--- START ---
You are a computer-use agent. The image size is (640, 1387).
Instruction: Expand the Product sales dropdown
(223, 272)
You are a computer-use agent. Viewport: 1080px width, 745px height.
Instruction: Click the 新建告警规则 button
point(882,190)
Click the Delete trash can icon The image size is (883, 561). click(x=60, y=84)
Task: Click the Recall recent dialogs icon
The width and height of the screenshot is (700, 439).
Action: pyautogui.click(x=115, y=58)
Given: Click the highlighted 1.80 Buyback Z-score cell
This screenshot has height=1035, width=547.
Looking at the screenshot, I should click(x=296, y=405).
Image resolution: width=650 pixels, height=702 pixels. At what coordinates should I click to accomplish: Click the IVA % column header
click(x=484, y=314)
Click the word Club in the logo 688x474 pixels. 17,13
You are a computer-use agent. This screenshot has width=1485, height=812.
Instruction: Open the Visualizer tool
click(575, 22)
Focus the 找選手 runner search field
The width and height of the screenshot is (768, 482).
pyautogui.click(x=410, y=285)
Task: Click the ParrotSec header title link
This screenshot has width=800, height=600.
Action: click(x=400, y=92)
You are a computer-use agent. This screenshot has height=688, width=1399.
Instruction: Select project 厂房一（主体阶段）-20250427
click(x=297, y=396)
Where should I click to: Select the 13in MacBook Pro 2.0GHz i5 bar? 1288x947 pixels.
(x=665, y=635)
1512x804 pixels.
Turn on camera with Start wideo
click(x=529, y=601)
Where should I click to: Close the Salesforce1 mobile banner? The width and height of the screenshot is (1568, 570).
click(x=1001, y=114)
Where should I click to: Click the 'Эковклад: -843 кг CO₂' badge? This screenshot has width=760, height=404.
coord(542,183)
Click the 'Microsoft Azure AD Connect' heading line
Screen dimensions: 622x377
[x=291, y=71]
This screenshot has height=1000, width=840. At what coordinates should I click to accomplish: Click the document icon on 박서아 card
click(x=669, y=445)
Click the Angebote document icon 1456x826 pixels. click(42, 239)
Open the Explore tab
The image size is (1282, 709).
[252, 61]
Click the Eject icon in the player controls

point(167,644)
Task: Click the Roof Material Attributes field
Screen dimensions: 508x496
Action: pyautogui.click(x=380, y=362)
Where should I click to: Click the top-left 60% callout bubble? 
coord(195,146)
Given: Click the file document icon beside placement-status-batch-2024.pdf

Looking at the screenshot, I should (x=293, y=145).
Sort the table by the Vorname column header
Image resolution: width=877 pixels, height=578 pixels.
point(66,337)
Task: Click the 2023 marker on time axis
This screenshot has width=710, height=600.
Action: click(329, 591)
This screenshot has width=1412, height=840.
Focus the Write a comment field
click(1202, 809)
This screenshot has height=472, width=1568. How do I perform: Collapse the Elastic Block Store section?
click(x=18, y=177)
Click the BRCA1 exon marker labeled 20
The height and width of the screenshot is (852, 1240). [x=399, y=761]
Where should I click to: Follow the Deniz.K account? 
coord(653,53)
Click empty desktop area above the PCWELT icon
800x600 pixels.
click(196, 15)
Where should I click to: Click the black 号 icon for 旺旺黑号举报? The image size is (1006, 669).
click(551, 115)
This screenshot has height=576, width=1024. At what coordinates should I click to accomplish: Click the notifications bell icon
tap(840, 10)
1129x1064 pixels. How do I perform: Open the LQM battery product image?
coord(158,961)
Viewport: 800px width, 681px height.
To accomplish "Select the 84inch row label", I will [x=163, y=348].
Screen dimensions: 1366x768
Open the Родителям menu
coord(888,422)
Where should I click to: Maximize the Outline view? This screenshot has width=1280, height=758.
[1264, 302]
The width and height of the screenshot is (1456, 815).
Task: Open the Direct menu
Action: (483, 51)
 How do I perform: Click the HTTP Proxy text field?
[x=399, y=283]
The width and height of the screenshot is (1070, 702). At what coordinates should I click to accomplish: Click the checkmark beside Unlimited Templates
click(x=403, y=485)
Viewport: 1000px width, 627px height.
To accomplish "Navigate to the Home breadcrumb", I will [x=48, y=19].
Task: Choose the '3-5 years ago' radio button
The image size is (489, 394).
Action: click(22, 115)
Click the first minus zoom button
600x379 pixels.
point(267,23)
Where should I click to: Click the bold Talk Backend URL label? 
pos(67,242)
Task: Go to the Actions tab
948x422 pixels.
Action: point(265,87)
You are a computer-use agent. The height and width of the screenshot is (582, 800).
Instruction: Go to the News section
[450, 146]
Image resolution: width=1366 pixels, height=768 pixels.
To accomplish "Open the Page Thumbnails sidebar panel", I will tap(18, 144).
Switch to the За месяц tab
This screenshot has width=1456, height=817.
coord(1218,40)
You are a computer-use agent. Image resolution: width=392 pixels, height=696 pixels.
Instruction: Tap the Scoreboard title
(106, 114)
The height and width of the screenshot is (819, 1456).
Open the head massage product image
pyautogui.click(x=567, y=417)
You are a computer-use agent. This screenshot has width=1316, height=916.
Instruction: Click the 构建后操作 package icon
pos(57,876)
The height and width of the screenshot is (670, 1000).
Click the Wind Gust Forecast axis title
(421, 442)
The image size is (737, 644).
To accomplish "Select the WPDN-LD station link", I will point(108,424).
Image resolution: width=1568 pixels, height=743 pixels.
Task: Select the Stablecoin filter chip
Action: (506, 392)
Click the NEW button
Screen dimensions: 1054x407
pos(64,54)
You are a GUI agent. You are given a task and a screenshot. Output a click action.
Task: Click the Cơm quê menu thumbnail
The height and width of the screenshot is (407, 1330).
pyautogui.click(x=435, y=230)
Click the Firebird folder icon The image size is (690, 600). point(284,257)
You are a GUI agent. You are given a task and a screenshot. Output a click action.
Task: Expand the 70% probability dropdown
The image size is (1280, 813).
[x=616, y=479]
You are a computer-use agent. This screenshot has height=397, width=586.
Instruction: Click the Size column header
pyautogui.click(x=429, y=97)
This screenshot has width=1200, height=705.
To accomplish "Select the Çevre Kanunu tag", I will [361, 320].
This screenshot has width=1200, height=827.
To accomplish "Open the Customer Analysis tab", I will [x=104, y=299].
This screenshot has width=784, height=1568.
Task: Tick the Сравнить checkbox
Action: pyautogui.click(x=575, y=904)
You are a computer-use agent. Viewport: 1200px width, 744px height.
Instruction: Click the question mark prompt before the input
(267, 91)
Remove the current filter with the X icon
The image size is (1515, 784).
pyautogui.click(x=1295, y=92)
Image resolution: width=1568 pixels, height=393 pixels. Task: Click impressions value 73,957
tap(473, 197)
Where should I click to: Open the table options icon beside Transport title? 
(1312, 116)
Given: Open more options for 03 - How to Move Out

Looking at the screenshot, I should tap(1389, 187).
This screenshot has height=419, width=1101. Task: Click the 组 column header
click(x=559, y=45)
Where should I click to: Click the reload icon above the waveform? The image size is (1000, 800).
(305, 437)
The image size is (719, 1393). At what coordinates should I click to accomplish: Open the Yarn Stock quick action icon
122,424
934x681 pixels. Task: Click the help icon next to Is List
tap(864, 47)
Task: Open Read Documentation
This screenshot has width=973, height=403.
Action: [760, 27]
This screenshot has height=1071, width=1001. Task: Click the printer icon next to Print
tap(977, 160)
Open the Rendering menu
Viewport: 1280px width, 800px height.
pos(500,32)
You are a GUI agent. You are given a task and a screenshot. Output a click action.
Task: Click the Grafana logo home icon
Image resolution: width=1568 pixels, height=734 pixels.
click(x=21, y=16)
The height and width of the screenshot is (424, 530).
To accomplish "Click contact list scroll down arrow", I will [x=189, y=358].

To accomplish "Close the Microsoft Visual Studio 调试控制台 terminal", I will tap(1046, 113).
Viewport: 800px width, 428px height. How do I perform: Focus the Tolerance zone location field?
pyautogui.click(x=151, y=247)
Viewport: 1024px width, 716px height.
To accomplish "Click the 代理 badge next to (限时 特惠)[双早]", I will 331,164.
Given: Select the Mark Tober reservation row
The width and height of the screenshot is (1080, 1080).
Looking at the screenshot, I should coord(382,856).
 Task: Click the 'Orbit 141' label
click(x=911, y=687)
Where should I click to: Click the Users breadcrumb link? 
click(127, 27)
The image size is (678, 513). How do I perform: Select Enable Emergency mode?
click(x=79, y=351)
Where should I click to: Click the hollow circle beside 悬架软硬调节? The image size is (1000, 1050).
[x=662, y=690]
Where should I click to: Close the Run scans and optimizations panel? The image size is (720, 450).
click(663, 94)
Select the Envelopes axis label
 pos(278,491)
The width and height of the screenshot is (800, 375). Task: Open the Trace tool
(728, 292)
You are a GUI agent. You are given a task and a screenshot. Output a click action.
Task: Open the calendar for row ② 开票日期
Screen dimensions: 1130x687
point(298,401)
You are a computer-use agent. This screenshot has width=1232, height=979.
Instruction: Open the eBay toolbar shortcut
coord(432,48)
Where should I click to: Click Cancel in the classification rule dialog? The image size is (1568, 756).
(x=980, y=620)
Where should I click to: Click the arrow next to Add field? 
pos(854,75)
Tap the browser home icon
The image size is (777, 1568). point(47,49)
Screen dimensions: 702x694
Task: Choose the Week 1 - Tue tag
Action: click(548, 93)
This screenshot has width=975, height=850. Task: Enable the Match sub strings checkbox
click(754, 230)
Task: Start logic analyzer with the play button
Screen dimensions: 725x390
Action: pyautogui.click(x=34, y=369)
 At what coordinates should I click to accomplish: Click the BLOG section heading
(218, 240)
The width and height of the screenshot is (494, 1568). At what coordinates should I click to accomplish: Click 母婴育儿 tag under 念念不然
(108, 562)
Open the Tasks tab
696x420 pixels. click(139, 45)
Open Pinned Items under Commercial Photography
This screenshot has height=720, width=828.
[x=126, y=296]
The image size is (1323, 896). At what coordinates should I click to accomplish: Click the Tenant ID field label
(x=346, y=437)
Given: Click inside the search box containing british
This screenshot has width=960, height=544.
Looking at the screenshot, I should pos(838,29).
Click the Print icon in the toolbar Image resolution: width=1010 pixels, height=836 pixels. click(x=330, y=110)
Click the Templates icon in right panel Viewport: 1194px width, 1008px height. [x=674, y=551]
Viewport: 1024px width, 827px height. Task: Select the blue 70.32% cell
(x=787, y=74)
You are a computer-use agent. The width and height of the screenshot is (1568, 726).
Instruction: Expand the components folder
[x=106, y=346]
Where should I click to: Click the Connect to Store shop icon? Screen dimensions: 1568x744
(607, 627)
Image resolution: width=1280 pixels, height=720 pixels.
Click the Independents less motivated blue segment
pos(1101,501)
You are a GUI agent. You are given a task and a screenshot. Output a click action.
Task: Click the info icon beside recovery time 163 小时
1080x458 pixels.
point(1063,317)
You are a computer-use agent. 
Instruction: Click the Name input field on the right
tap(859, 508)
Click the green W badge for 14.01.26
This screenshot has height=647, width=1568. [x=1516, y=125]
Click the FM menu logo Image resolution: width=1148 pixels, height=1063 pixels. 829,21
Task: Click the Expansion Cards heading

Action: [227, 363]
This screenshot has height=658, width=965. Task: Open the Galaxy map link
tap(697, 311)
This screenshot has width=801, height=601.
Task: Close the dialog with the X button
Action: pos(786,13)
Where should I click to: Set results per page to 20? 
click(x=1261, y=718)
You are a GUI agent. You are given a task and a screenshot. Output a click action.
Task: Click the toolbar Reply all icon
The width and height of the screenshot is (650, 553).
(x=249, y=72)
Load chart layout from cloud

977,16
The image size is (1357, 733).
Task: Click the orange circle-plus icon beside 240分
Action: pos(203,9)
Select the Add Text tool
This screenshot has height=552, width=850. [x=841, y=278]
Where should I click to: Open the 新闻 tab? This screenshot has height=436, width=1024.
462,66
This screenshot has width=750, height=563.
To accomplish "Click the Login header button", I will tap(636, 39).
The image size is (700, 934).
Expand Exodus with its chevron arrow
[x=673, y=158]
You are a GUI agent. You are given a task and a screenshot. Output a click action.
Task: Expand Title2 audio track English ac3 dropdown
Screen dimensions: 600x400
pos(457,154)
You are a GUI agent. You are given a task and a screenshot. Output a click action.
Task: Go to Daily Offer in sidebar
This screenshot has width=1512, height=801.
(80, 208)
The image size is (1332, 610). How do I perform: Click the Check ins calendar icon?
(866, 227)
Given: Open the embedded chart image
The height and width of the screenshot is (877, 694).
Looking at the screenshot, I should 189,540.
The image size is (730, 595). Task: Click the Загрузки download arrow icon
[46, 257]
--- END ---
## Instructions to follow:
Copy out the range of lines above starting at the line with "Given: Select the Mark Tober reservation row" and ending at the line with "Task: Start logic", exactly and including both.

## Output of the exercise:
Given: Select the Mark Tober reservation row
The width and height of the screenshot is (1080, 1080).
Looking at the screenshot, I should coord(382,856).
 Task: Click the 'Orbit 141' label
click(x=911, y=687)
Where should I click to: Click the Users breadcrumb link? 
click(127, 27)
The image size is (678, 513). How do I perform: Select Enable Emergency mode?
click(x=79, y=351)
Where should I click to: Click the hollow circle beside 悬架软硬调节? The image size is (1000, 1050).
[x=662, y=690]
Where should I click to: Close the Run scans and optimizations panel? The image size is (720, 450).
click(663, 94)
Select the Envelopes axis label
 pos(278,491)
The width and height of the screenshot is (800, 375). Task: Open the Trace tool
(728, 292)
You are a GUI agent. You are given a task and a screenshot. Output a click action.
Task: Open the calendar for row ② 开票日期
Screen dimensions: 1130x687
point(298,401)
You are a computer-use agent. This screenshot has width=1232, height=979.
Instruction: Open the eBay toolbar shortcut
coord(432,48)
Where should I click to: Click Cancel in the classification rule dialog? The image size is (1568, 756).
(x=980, y=620)
Where should I click to: Click the arrow next to Add field? 
pos(854,75)
Tap the browser home icon
The image size is (777, 1568). point(47,49)
Screen dimensions: 702x694
Task: Choose the Week 1 - Tue tag
Action: click(548, 93)
This screenshot has width=975, height=850. Task: Enable the Match sub strings checkbox
click(754, 230)
Task: Start logic analyzer with the play button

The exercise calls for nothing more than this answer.